Possible dissertation projects comprise observational studies with, predominantly, SOFIA and APEX, but also with other telescopes as well modeling of the data and bringing them into context with a glabal view of the Milky Way galaxy's ISM.
Contact: Prof. Dr. Karl Menten (firstname.lastname@example.org)
Effelsberg K-band fingerprints of star forming regions
The unprecendented sensitivity and large bandwidth (8GHz) of the new Effelsberg K-band receiver, covering 18-26 GHz in frequency, offer new opportunities to study the physical and chemical conditions of star forming regions and mant other interesting sources with unbiased line surveys. These surveys give access to probes of temperature, density and chemistry that can be used to characterize the evolutionary stages of the regions. The project will be very complementary to line survey projects conducted with the IRAM 30m and APEX 12m telescopes in the millimeter and submillimeter wavelength range, respetively.
The K-band contains many interesting lines, amongst them the many transitions of ammonia (including 15NH3 and non-metastable lines), as well as lines from carbon chains like HC3N, HC5N (for both also isotopologues and vibrationally excited levels), from molecules like methanol, CCS, C3H2, C6H and several recombination lines and maser transitions (water, methanol, ammonia), make K-band line surveys very appealing for molecular fingerprints, that can be used to rapidly characterize the main charactistics and the evolutioniary stage of the regions, then leading to a new “K-band spectral classification” of star forming regions.
For such surveys, a sophisticated data reduction pipeline, capable of processing and calibrating the large amount of data will be needed. The PhD candidate will participate in setting up this pipeline to prepare for the analysis of the wealth of molecular line data. A background in software engineering and experience with data reduction of radio astronomical data would be a plus.
Contact: Dr. Friedrich Wyrowski (email@example.com), Dr. Benjamin Winkel (firstname.lastname@example.org), Dr. A. Kraus (email@example.com) Prof. Dr. Karl Menten (firstname.lastname@example.org)
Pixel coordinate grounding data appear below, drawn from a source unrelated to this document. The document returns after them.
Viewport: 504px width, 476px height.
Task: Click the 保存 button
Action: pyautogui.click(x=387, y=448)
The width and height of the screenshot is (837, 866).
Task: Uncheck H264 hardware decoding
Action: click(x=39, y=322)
|Massive molecular outflows
The detailed physical processes at the origin of high-mass stars (here defined as ionizing OB stars; i.e., earlier than B3 or M*> 8 M_sol) are still to be fully recognized and understood. Whether they form through a scaled-up version of the low-mass star formation process or by means of a specific process is still an open issue. Observations seem to contradict both scenarios as the level of turbulence in massive dense cores is not enough for the first scenario nor the level of fragmentation is as high as predicted by alternative models.
Important insights in the mechanisms that lead to the formation of massive stars may come from observations of a large statical sample of deeply embedded massive young stellar objects (YSOs) aimed at characterising how they accrete material from their surrounding envelopes. While in principle detection of circumstellar disks is the ultimate test to verify whether massive star formation is a scaled-up version of low-mass star formation, circumstellardisks are still a challenge for observations given the average distance of massive YSOs and their high level of multiplicity. On the other hand, jets and outflows are a direct consequence of accretion onto the protostar, they have linear sizes much larger than those of disks and are associated with emission from some molecules such as SiO that are associated unambiguously only with shocks.
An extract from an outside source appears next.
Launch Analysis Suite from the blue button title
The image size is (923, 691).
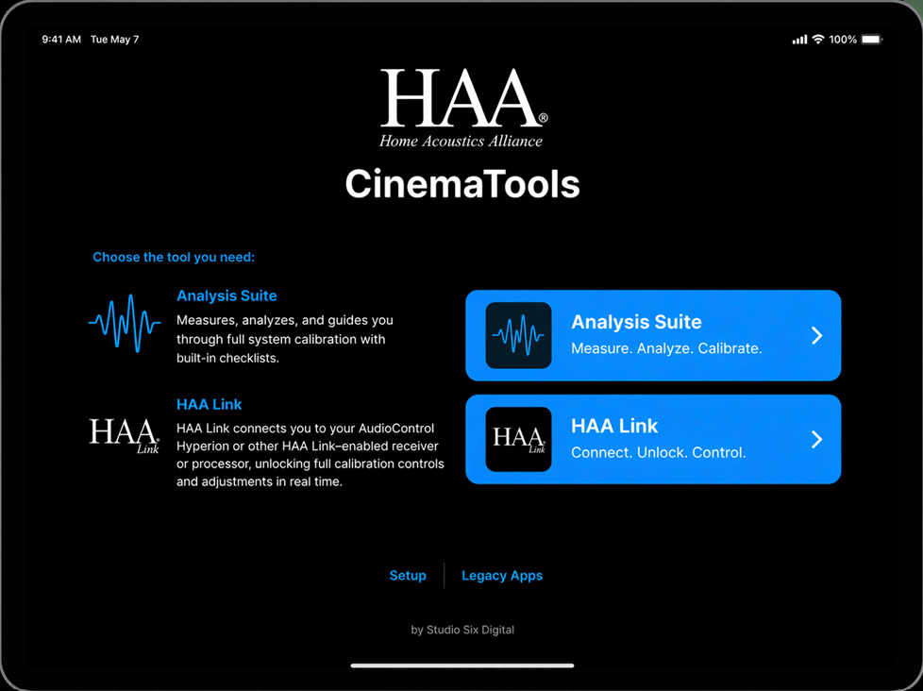pos(636,322)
Project aims: The PhD project will focus on the analysis and interpretation of existing Herschel, SOFIA and APEX data. These data will allow to determine the excitation conditions and chemistry within the molecular outflows. In addition, we are currently performing high-angular resolution observations of a sub-sample of sources with the ALMA and Plateau de Bure interferometers. These are the most powerful facilities in the mm/submm wavelength range: the new data will allow to obtain a census of molecular outflows in each source, and study their properties as function of the properties of the emitting source. The aim of this sub-project is to derive properties of massive molecular outflows (collimation, physics and energetics) in a statical sample of sources and compare with the same properties of molecular outflows from low-mass YSOs to verify whether massive molecular outflows are a scaled-up version of their low-mass counterparts or whether their properties change at a given mass and luminosity of the central object.
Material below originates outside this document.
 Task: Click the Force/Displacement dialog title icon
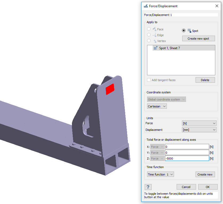(x=146, y=6)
Contact: Dr. Silvia Leurini (email@example.com), Dr. Friedrich Wyrowski (wyrowski@mpifr- bonn.mpg.de), Prof. Dr. Karl Menten (firstname.lastname@example.org)
A comprehensive Galactic plane radio wavelength star formation survey
Understanding the circumstances of massive star formation is one of the great challenges of modern astronomy. In the last years, our view of massive star forming regions has dramatically been changed by Galactic plane surveys covering centimeter to infrared wavelengths. These surveys enable us for the first time to study ALL evolutionary stages of massive star formation in an unbiased way. With the exciting results of the new submm/FIR surveys from the ground (ATLASGAL) and space (Hi-GAL) the massive and cold dust clumps from which massive cluster form are now detected in an unbiased way. Complementary, the EVLA will allow incredibly powerful and comprehensive radio- wavelength surveys of, both, the ionized and the molecular tracers of star formation in the Galactic plane.
A 350 micron Galactic Plane survey of the inner Milky Way
The very successful APEX Telescope Large Area Survey of the Galaxy (ATLASGAL) has revealed for the first time the structure of the cold interstellar medium over several 100 sq. deg. The survey was conducted with LABOCA at the APEX telescope to conduct an unbiased census of massive star forming clumps and their different evolutionary stages in the inner Galaxy.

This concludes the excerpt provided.